彼女の折れそうに細く長い手足と、このボトルが完全にシンクロしてて・・・
顔から溢れ落ちそうな位に大きな瞳、なのに決してキュートなイメージは全く無くて・・・
ただひたすらアンニュイでミステリアスな彼女の雰囲気と、この単なるオゾン系の香り立ちには終始しないパルファムの奥深さが妙に合っていて・・・
彼女の妖精の様な清らかさ、それと同時に、同性までもが惑わされてしまう妖艶さとの見事な同居を、この香りがより一層極立たせ、上手く表現してました。
この香りが彼女自身でした。
決して安くない香り。一つも狙ってない。下手な企みもない。八方美人な媚もない。上昇志向や空虚なポジティブさもない。
あるのは・・・ひたすら「純粋」
純情な幼さ。
コケティッシュで垢抜けた粋。
彼女を追いかける男性のなんと多かった事か・・・。私も彼女が大好きでした。
いつも必要最少限の言葉を選び抜き、そこから最大限のメッセージを、この香りと共に発していた。

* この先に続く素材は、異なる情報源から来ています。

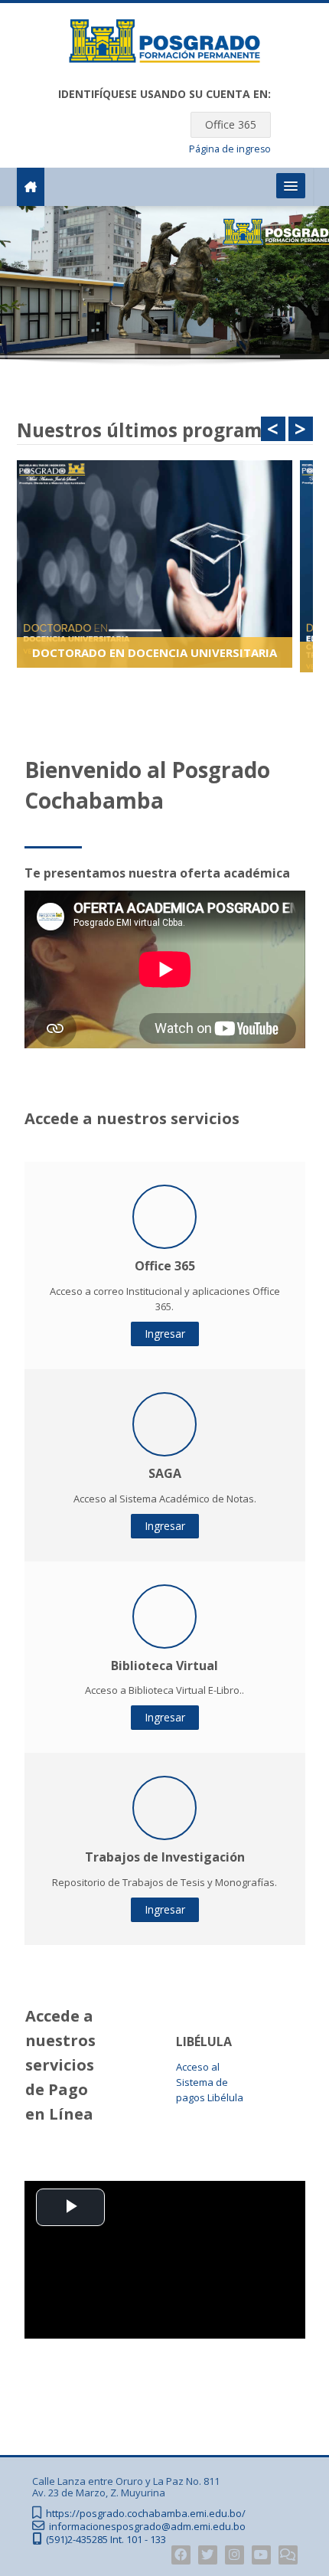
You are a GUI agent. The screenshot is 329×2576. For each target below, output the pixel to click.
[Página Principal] (164, 44)
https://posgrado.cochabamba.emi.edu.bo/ (146, 2513)
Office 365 (230, 124)
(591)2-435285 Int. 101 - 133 (106, 2539)
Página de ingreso (230, 148)
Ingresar (165, 1333)
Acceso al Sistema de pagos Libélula (209, 2082)
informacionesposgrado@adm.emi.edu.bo (147, 2526)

香りの持つ威力、無言のメッセージを、嫌という程に思い知らされたものだった。
清楚で可憐。
壊れてしまいそう。
幻の様な存在。
守ってあげたい。
そう思って近づいて行く。
一瞬で彼女の虜になってしまう。
でも、気付いたら、彼女の芯の強さに此方が支えられ、励まされ、包容され・・・
すっかり立場が逆転してしまう。
次第に心地よい体温、温もりが伝わってくる。
安心する。
何もかも彼女になら委ねて大丈夫。
裏切らない香り。
ある日突然、前触れも無く、彼女は立ち去って行った。
残された私達の中で、彼女が置いていったこの残香だけが、キラキラと静かに輝いていた。
やっぱり幻だったのか。
でも、この香りと再会する度に彼女がいた事実を思い知る。
彼女と出会ったこの季節、毎年、この香りが何処からともなく、私の脳裏からひっそりと漂ってくる。
この香りがオゾン系だから・・・なんて単純な理由で夏仕様な香り。なんて解釈は短絡的過ぎる。